Begin Given records
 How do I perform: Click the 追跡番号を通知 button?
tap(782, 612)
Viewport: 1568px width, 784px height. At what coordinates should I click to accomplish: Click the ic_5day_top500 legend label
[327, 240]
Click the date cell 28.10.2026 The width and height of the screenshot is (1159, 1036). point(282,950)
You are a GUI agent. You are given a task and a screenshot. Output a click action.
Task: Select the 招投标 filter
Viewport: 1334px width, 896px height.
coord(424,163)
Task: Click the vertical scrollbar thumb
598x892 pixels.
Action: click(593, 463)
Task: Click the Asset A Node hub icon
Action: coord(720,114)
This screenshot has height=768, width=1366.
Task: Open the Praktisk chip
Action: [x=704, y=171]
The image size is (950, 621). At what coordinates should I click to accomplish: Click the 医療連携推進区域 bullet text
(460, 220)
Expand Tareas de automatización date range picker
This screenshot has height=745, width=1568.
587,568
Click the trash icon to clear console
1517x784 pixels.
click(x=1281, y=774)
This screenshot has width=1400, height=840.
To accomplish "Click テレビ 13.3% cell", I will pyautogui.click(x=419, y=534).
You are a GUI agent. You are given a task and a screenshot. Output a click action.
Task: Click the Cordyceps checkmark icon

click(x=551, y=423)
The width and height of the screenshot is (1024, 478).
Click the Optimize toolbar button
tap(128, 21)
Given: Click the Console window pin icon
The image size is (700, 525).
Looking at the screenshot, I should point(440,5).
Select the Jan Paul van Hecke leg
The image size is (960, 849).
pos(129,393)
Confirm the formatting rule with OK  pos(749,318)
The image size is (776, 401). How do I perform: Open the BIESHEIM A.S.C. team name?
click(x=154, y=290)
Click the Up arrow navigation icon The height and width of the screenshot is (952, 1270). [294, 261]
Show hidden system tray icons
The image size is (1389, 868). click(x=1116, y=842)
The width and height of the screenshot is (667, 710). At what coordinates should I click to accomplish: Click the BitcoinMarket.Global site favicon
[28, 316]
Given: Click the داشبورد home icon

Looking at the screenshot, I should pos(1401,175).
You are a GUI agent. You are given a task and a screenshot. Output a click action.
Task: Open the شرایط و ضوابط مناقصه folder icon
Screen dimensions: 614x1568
End Given records
What is needed:
Reproduce every line of the records above verbatim, from first to last.

Output of the task:
 How do I perform: Click the 追跡番号を通知 button?
tap(782, 612)
Viewport: 1568px width, 784px height. At what coordinates should I click to accomplish: Click the ic_5day_top500 legend label
[327, 240]
Click the date cell 28.10.2026 The width and height of the screenshot is (1159, 1036). point(282,950)
You are a GUI agent. You are given a task and a screenshot. Output a click action.
Task: Select the 招投标 filter
Viewport: 1334px width, 896px height.
coord(424,163)
Task: Click the vertical scrollbar thumb
598x892 pixels.
Action: click(593, 463)
Task: Click the Asset A Node hub icon
Action: coord(720,114)
This screenshot has height=768, width=1366.
Task: Open the Praktisk chip
Action: [x=704, y=171]
The image size is (950, 621). At what coordinates should I click to accomplish: Click the 医療連携推進区域 bullet text
(460, 220)
Expand Tareas de automatización date range picker
This screenshot has height=745, width=1568.
587,568
Click the trash icon to clear console
1517x784 pixels.
click(x=1281, y=774)
This screenshot has width=1400, height=840.
To accomplish "Click テレビ 13.3% cell", I will pyautogui.click(x=419, y=534).
You are a GUI agent. You are given a task and a screenshot. Output a click action.
Task: Click the Cordyceps checkmark icon

click(x=551, y=423)
The width and height of the screenshot is (1024, 478).
Click the Optimize toolbar button
tap(128, 21)
Given: Click the Console window pin icon
The image size is (700, 525).
Looking at the screenshot, I should point(440,5).
Select the Jan Paul van Hecke leg
The image size is (960, 849).
pos(129,393)
Confirm the formatting rule with OK  pos(749,318)
The image size is (776, 401). How do I perform: Open the BIESHEIM A.S.C. team name?
click(x=154, y=290)
Click the Up arrow navigation icon The height and width of the screenshot is (952, 1270). [294, 261]
Show hidden system tray icons
The image size is (1389, 868). click(x=1116, y=842)
The width and height of the screenshot is (667, 710). At what coordinates should I click to accomplish: Click the BitcoinMarket.Global site favicon
[28, 316]
Given: Click the داشبورد home icon

Looking at the screenshot, I should pos(1401,175).
You are a GUI agent. You are given a task and a screenshot. Output a click action.
Task: Open the شرایط و ضوابط مناقصه folder icon
Screen dimensions: 614x1568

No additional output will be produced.